…oder wie Sie Ihren Hund zukünftig wieder am Gesicht statt am Popo identifizieren – Teil 1
Hiiiieeeeeehieeeer! Kommst Du wohl her! Komm sofort her! Zuuuuu mir jetzt!
Jeder Hundehalter wird täglich mit dem Problem des Rückrufes konfrontiert. Sei es, weil der eigene Hund nicht immer freudig angerannt kommt. Oder sei es, weil ein anderer Hundehalter seinen Hund nicht ordnungsgemäß zurück rufen kann und dadurch schwierige Situationen entstehen. Diesen Ärger sollte man anderen Hundehaltern und hundelosen Mitmenschen ersparen, damit jeder entspannt spazieren geht. Das Wort “Spazierengehen” birgt schon das erste große Missverständnis. Denn der drollige Fellkumpel zu unserer Rechten oder Linken geht grundsätzlich nicht spazieren, sondern auf die Jagd.
Warum das Zurückkommen so schwer fällt
Die meisten Vierbeiner verbringen den größten Teil ihres Lebens in unserer Wohnung oder auf unserem Grundstück. In der Regel entscheiden sie nicht frei, wann und wohin sie des Weges gehen. Ihre gewohnte Umgebung und oft auch ihren Menschen haben sie immer oder oft um sich. Da ist es mehr als verständlich, dass der eigene Mensch oder das eigene Spielzeug uninteressant wird, sobald sich das große Tor zur Freiheit öffnet. Egal ob mit oder ohne Leine: Zeitung lesen und Beute erspähen ist jetzt wichtiger.
Vielleicht geht das andere Ende der Leine (Mensch) spazieren, der Hund jedoch geht auf die Jagd.
Das ist aufregend und führt unter Umständen dazu, dass Gehör oder Fokus auf die Bezugsperson nur noch sehr eingeschränkt funktionieren.

========

# SCHRIFTLICHER AUFTRAG 1:
Schreiben Sie aus dem Text zum Hunderückruf den Abschnitt von „Warum das Zurückkommen“ bis „ist jetzt wichtiger.“ wortgetreu ab.
# SCHRIFTLICHER AUFTRAG 2:
Führen Sie den Text zum Hunderückruf im Anschluss an seinen letzten Satz weiter.

# VORLIEGENDE DATEN:

========

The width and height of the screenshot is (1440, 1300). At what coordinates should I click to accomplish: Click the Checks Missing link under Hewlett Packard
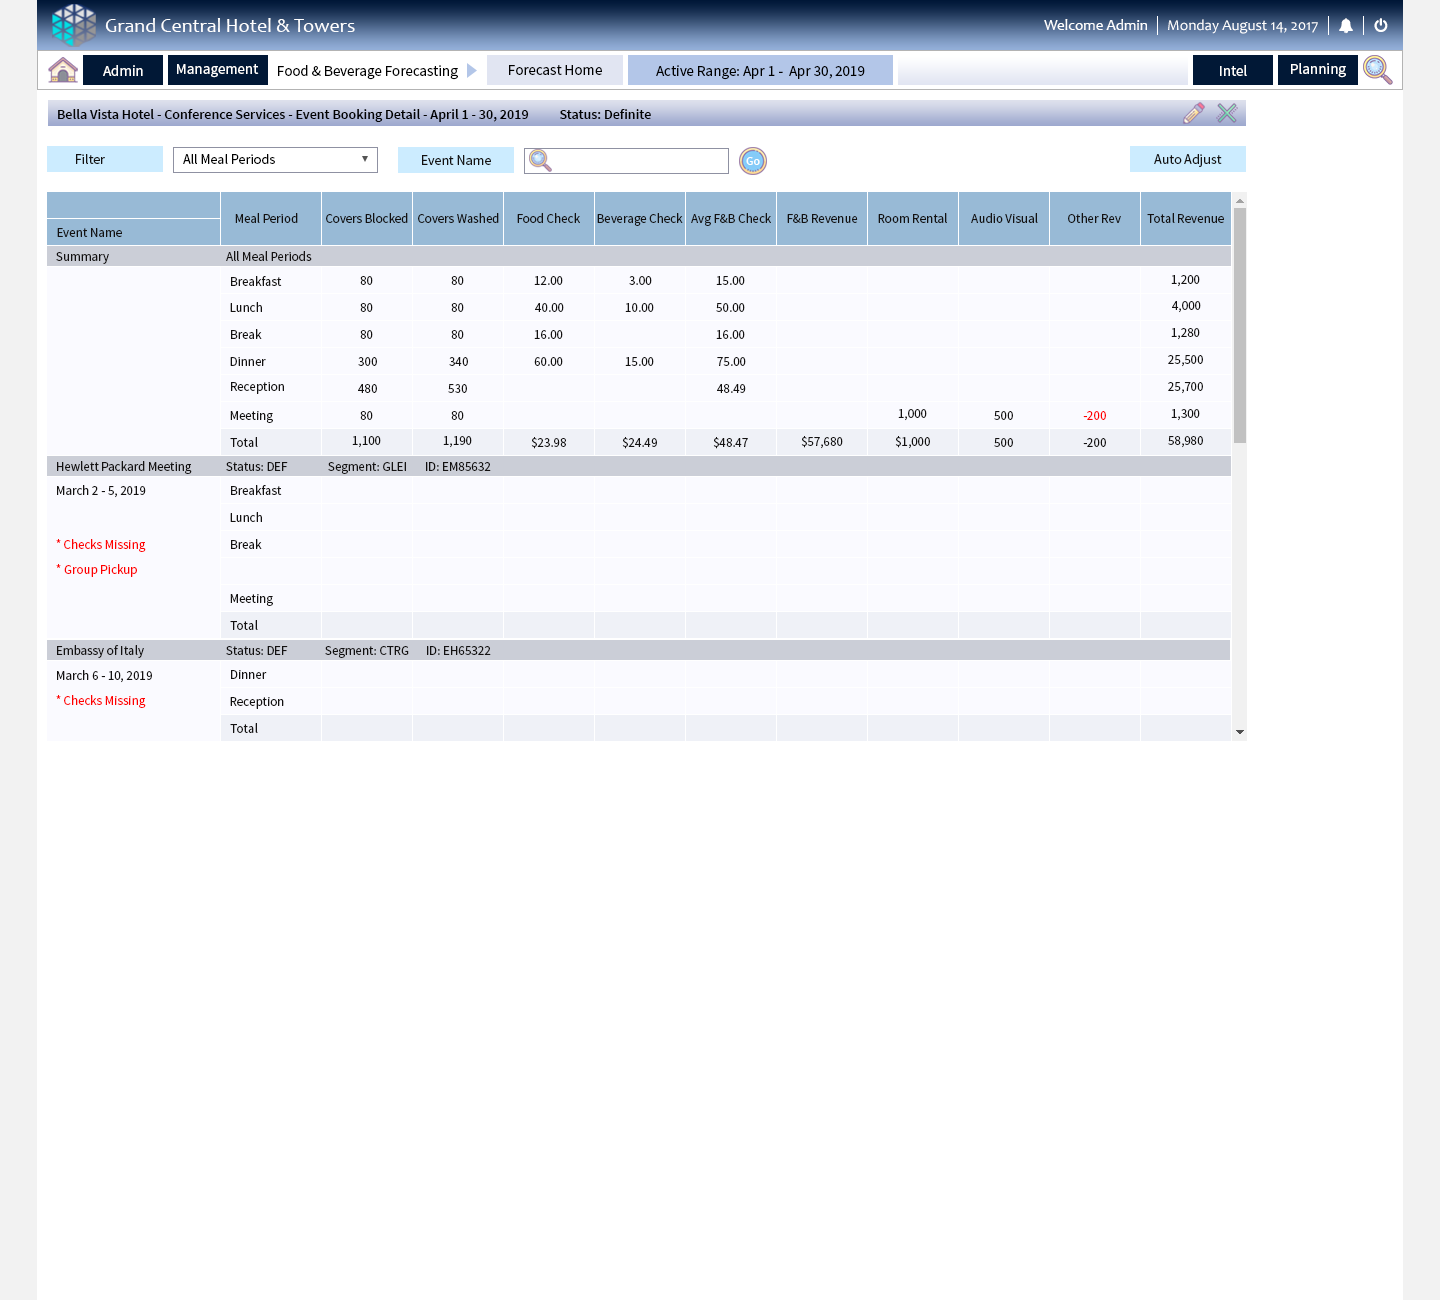tap(104, 545)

========

# ERGEBNIS DER AUFGABE 1:
Warum das Zurückkommen so schwer fällt
Die meisten Vierbeiner verbringen den größten Teil ihres Lebens in unserer Wohnung oder auf unserem Grundstück. In der Regel entscheiden sie nicht frei, wann und wohin sie des Weges gehen. Ihre gewohnte Umgebung und oft auch ihren Menschen haben sie immer oder oft um sich. Da ist es mehr als verständlich, dass der eigene Mensch oder das eigene Spielzeug uninteressant wird, sobald sich das große Tor zur Freiheit öffnet. Egal ob mit oder ohne Leine: Zeitung lesen und Beute erspähen ist jetzt wichtiger.

# ERGEBNIS DER AUFGABE 2:
Natürlich muss das so sein, denn wenn der Urahne Wolf im Jagdmodus auf ein Knistern im Unterholz reagieren und für den Bruchteil einer Sekunde nicht auf seine Beute konzentriert wäre und diese entwischt, hätte er seine Energie umsonst verschwendet. Der vorübergehende Verlust des Hörvermögens ist also evolutionär angelegt. Damit Hund generell und gerade in solch schwierigen Situationen mit großem Außenfokus, zuverlässig zurückgerufen werden kann, ist gutes und konsequentes Training nötig.
Tipp1: Immer schön freundlich
Der Ton spielt die Musik! Unsere Hunde können unsere Stimmungen bekanntermaßen sehr gut deuten. Je ärgerlicher, aufgebrachter oder ungeduldiger der Rückruf klingt, je weniger Anreiz hat der Hund in dieser Stimmung zu uns zu kommen. Rufen Sie ihn daher am besten immer schön freundlich und in den höchsten Tönen zurück. Das erweckt das Versprechen auf etwas sehr Tolles, da wir diese Stimmlage meist entspannt oder im Spiel einsetzen.
EXTRA TIPP: Damit wir Menschen unserer Natur nach trotzdem Dampf ablassen können, ein liebevolles „Hieeeeehr (laut), du Miststück (leise)!“ sollte seinen Zweck erfüllen.
Tipp2: Leckerlis sind steigerungsfähig
Wahr ist: Hunde haben nur ca. 1.700 Geschmacksknospen und damit rund 7.700 weniger als wir Menschen. Die Vielzahl der Futtermittel & Snacks ist daher sicherlich eher für den probierfreudigen Menschen erschaffen. Dafür können Hunde wesentlich besser riechen und sind in dieser Kombination besonders empfänglich für Leckerlies. Je „besser“ (besser aus Hundesicht definiert bedeutet je stinkiger) ein Geruch, desto interessanter.
Leider erscheint das gewohnte Leckerchen draußen im Vergleich zum Duft des Hirschpopos weniger interessant.
Dieser konkurrierenden Motivation kann der Mensch mit getrocknetem Fisch, leckeren Käsewürfeln, Leberwurst oder Pansen (zumindest am Anfang des Rückruftrainings) beikommen. Testen Sie aus, was Ihr Hund am liebsten mag. Versuchen Sie es mit einem tollen Spielzeug bei futterresistenten Vierbeiner.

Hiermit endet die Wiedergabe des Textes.